Meski berstatus ngantor, tak ada kewajiban kan untuk membawa tas jenis tertentu saat bekerja? Khususnya untukku nih yang seringnya males banget urusin isi tas. Semuaaaa masuk cemplang cemplung ke dalam tas. Tas ransel merupakan tas yang paling representatif untuk mengakomodir kebiasaan nyemplungin segala macem ke dalam tas ini.
Seiring dengan perjalanan usia (beeghhh...kayak udah seabad aja nih nini niniiiii) rupanya tas ransel yang kegedean bikin puyeng juga. Tak jarang saat mencari barang tertentu tangan kudu gerayangan ke hampir semua isi kantong. Mana ya kabel charger? Mana nih kabel data saat diperlukan? Lho lhoooo perasaan baru saja naroh uang receh, koq nggak ada ya? Hedeeehhh.... sepele-sepele gitu deh, tapi sungguh bikin sakit hati karena keliatan banget tidak credible atas isi tas sendiri.
Pernah sekali waktu nih pergi untuk urusan kantor dan saat ditanya mana cap perusahaan yang tadi kubawa, euhmmm... langsung deh jadi aktris pemeran utama film berjudul "Pikun Oldewey". Hiks hikss... maluuuu banget karena tak kunjung menemukan cap yang dicari di dalam tas. Sebegitu sulitkah menemukan cap perusahaan di dalam tas tadi? Iya, sulit banget, karena ternyata cap itu tadi kutaruh di dalam kantong jas saking takutnya kelupaan naroh. Dan ternyata itu bukan solusi yang tepat. Omagaaaa...
Menyadari akan kelemahanku dalam hal mengingat-ingat tadi, maka kuputuskan untuk mengganti ransel yang terlalu besar tadi dengan ransel yang sedikit lebih kecil ukurannya. Seperti foto di atas tadi, ransel bunga-bunga boooo.... biar lebih feminin sedikit lah ;) Dan untuk menghindari tragedi lupa sepanjang waktu, di dalam ransel tadi kuletakkan kantong-kantong khusus yang masing-masing memiliki fungsi tersendiri.

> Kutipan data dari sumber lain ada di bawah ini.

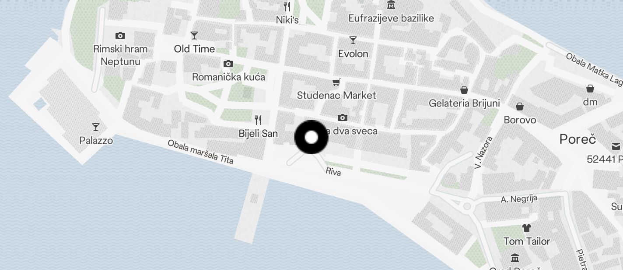
Task: Click the camera icon near dva sveca
Action: (343, 117)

Mau tau apa saja kantong / wadah tersebut? Yuuukkk.... mari mari sini eike tunjukin :))
Dompet
Perempuan mana sih yang suka bepergian tanpa bawa dompet? Ada ya? Ohhh... iya sih, kalau sekedar beli cabe ke abang belanjaan sayur depan rumah memang ga usah bawa-bawa dompet ;) Tapi kalau bepergian kemana-mana kayaknya sih sekecil apapun ukurannya, barang yang satu ini sudah lazim menemani perempuan.
Dompetku bertipe sederhana saja, tadinya bagus berwarna ungu terang. Sekarang sih sudah jadi ungu buluk :)) Mestinya sih rutin dicuci ya biar tetep kinclong. Tapi gimana yaaa... ntar kalau dicuci terus segala macam sumpelan isinya taroh mana?? Ntar lupa lagi kan malah repot. Ada yang mau nyumbang dompet sini buat aku? Hihihiiii....

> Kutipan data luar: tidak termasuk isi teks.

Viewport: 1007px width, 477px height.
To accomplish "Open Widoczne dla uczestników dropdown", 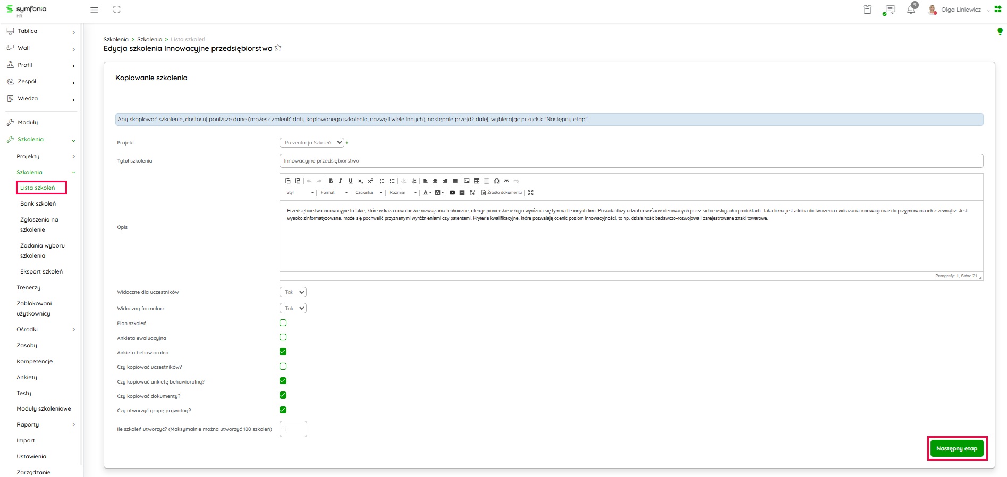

Pouch untuk Wadah Perlengkapan Gadget
Isi tas yang campur aduk tuh paling nyebelin rasanya saat tangan gerayangan kesana kemari mencari sesuatu. Seperti waktu mencari charger nih. Udah cari-cari kabel yang sepertinya bagian dari charger henponku, eeee...begitu ditarik ternyata malah kabel data. Saking uyel-uyelannya segala macam kabel nih sampai bingung mana yang kabel charger, kabel data, kabel earphone, bahkan tali beha *ehAda salah satu barang bawaan jaman purba yang sampai sekarang masih setia menemani hari-hariku looohh... Mau tau??

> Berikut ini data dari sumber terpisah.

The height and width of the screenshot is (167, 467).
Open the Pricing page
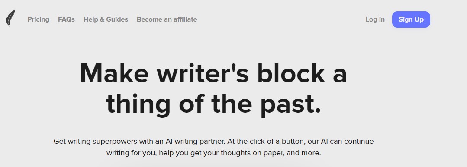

Hahahaa... iniloh MP3 player yang dulu beli harga tiga puluh ribuan. Meski sudah jadul dan tampak lebam-lebam gitu tombolnya, si mungil satu ini merupakan penyelamat ampuh saat ingin melarikan diri dari jutaan kalimat tak enak yang mungkin mampir di telinga. Entah itu amukan bos, gosipan teman sekantor yang bakalan bikin kadar ke-syar'i'-anku berkurang, atau saat badai ngantuk menyerang padahal dokumen yang harus dikerjakan tumpukannya ngalah-ngalahin tingginya atap.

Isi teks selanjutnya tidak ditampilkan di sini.